Amphibalanus eburneus, the ivory barnacle or American acorn barnacle, is a species of acorn barnacle in the family Balanidae. It occurs on the east coast of North America, the Caribbean Sea and Gulf of Mexico.

==Description==
The ivory barnacle is a medium-sized, cone-shaped sessile barnacle with a white test composed of fused plates. It has a diamond-shaped operculum protected by a hinged lid formed from two triangular halves each consisting of two plates, a tergum and a scutum. It can grow to a height of 2.5 cm but most individuals are much smaller. This barnacle can be confused with the white bay barnacle (Balanus improvisus) but that species is smaller, only growing to a height of 6 mm. Another similar species is the striped barnacle (Balanus amphitrite) but that has vertical pink lines on the test.

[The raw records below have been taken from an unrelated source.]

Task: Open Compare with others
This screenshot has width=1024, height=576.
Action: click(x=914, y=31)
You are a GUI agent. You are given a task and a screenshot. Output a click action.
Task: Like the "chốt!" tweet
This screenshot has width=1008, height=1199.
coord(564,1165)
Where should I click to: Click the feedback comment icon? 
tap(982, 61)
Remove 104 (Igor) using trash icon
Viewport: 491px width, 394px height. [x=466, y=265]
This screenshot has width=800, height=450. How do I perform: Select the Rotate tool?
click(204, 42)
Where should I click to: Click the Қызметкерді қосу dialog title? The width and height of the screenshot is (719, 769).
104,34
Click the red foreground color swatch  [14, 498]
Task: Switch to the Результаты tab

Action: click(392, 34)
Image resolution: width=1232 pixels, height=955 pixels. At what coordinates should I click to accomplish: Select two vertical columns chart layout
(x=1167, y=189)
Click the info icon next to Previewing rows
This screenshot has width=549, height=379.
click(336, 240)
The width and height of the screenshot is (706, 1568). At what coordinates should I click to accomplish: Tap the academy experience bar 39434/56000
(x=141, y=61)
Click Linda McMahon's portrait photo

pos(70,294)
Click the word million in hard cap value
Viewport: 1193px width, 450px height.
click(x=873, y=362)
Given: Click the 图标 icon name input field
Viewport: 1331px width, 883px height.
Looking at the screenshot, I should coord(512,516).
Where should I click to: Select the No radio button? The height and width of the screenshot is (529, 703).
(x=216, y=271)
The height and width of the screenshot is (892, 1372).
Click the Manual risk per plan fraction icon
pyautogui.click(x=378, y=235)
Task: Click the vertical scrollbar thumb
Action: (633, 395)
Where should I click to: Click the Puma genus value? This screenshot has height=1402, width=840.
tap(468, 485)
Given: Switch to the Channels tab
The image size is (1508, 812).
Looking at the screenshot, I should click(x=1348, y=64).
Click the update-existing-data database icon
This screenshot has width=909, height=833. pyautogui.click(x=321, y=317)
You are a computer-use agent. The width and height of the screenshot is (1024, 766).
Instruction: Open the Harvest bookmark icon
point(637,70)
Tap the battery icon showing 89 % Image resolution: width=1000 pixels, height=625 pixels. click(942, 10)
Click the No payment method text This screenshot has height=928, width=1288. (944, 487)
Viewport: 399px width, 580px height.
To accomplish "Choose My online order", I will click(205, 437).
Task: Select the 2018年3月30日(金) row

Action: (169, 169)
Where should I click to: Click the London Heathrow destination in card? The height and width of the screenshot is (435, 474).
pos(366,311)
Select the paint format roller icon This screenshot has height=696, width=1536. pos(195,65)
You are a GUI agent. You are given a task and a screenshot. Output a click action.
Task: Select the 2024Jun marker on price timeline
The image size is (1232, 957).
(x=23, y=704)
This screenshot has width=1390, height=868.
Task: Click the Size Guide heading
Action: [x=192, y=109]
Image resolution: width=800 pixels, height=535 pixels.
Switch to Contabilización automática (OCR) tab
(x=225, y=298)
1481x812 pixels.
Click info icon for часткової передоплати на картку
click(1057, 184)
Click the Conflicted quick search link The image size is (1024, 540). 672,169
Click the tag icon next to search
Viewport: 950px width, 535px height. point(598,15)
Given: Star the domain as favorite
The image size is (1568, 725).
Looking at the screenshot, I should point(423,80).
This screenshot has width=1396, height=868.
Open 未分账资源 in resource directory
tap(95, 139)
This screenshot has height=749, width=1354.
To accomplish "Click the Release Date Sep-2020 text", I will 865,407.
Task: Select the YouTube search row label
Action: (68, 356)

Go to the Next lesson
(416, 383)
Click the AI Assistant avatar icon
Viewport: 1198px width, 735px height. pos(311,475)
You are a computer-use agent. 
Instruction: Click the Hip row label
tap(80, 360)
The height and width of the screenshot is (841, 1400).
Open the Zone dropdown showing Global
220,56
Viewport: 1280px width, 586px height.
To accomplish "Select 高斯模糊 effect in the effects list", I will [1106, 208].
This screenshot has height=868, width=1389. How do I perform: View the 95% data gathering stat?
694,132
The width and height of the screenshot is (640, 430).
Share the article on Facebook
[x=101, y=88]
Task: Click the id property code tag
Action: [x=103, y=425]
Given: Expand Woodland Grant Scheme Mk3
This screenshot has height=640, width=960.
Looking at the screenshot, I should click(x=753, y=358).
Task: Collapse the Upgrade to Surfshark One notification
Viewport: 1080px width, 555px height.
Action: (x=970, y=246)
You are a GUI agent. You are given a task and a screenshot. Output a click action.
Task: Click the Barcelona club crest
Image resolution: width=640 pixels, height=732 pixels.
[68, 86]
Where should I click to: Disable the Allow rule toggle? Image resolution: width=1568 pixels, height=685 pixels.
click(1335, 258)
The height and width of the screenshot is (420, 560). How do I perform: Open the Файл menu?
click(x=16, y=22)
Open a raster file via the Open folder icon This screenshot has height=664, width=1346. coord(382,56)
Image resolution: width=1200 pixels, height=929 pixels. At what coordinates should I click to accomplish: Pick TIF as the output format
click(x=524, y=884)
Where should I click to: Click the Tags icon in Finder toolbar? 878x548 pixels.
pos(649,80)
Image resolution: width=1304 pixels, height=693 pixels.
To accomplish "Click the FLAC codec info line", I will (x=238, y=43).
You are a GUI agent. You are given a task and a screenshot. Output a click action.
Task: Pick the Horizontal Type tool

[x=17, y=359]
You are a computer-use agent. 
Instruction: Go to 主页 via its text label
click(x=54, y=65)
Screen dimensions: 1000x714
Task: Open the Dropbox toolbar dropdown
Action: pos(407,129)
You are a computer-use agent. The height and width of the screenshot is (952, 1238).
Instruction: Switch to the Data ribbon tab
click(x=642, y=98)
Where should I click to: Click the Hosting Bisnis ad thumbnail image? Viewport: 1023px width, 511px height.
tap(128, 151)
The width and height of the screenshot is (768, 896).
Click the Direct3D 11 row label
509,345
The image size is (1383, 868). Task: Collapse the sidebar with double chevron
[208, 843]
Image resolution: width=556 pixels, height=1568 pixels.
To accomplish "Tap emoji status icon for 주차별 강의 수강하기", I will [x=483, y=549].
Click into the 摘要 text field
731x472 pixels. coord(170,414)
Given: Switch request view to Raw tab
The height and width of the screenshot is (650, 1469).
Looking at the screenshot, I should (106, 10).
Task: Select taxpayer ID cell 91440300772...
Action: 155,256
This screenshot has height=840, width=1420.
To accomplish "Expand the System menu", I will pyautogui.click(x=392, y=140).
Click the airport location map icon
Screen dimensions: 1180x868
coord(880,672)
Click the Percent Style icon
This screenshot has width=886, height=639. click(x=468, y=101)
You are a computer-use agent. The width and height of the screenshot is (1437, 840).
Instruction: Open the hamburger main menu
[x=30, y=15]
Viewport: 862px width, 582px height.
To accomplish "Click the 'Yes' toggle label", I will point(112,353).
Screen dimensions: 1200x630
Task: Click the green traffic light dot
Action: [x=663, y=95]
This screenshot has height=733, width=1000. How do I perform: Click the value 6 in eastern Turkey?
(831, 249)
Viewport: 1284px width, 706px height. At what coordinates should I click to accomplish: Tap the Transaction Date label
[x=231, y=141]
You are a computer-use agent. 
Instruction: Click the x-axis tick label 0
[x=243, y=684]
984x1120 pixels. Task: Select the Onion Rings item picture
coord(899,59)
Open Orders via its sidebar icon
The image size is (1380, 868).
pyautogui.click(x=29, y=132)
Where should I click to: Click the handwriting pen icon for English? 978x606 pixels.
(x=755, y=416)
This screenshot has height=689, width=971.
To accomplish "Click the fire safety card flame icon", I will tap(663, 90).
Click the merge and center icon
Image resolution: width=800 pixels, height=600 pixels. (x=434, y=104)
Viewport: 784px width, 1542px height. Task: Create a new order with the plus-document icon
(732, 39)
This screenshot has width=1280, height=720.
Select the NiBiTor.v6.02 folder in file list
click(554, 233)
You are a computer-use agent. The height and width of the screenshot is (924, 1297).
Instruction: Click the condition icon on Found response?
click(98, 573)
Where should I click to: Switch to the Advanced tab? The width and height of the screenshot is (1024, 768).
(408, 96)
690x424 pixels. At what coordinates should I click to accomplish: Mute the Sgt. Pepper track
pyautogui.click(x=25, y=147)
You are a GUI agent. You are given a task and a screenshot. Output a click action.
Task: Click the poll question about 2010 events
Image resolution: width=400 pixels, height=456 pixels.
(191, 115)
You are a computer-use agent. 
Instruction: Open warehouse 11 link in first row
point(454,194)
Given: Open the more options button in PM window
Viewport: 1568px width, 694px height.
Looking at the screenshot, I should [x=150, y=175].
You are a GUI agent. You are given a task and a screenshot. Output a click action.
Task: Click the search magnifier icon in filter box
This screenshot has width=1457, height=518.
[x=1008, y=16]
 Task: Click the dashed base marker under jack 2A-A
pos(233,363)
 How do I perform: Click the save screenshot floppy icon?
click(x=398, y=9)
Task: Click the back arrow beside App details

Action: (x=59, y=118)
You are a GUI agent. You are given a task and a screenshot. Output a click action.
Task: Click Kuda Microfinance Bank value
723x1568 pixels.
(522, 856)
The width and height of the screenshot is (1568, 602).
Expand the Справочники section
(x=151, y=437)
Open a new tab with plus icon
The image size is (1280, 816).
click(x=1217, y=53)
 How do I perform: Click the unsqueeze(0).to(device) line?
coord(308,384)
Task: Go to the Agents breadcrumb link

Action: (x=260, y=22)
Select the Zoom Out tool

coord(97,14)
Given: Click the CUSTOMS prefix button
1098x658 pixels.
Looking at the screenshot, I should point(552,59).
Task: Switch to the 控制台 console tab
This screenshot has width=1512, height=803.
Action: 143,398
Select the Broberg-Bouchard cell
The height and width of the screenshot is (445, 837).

==Distribution and habitat==
The native range of the ivory barnacle extends from Nova Scotia to the Caribbean Sea and Gulf of Mexico but it has extended this range as a result of fouling the bottoms of ships and because its larvae are sometimes transported in ballast water. It was first seen in Pearl Harbor, Hawaii in 1929 and is now common in all the main islands. It is found, sometimes in great numbers, from low tide mark to depths of 37 m attached to hard surfaces including rocks, mollusc shells, pilings, jetties and other man-made structures, ships' hulls and the roots of the red mangrove (Rhizophora mangle).

==Reproduction==
Ivory barnacles tend to aggregate with others and form dense populations. Each one is a hermaphrodite but cross fertilisation takes place when an individual protrudes its long penis and inserts it into the operculum of an adjoining individual where eggs have already developed. Sperm is deposited there, and the fertilised eggs are brooded in the mantle cavity. On hatching, the larvae are expelled into the water column and become planktonic. They pass through six naupliar stages and one cyprid stage over the course of one to two weeks. The nauplii feed on phytoplankton but the cyprid larvae do not feed. They search out sites for settlement, possibly following chemical cues from already established adults or testing the substrate for suitability. Once settled, they cement themselves by their heads to the surface and undergo metamorphosis into juvenile barnacles.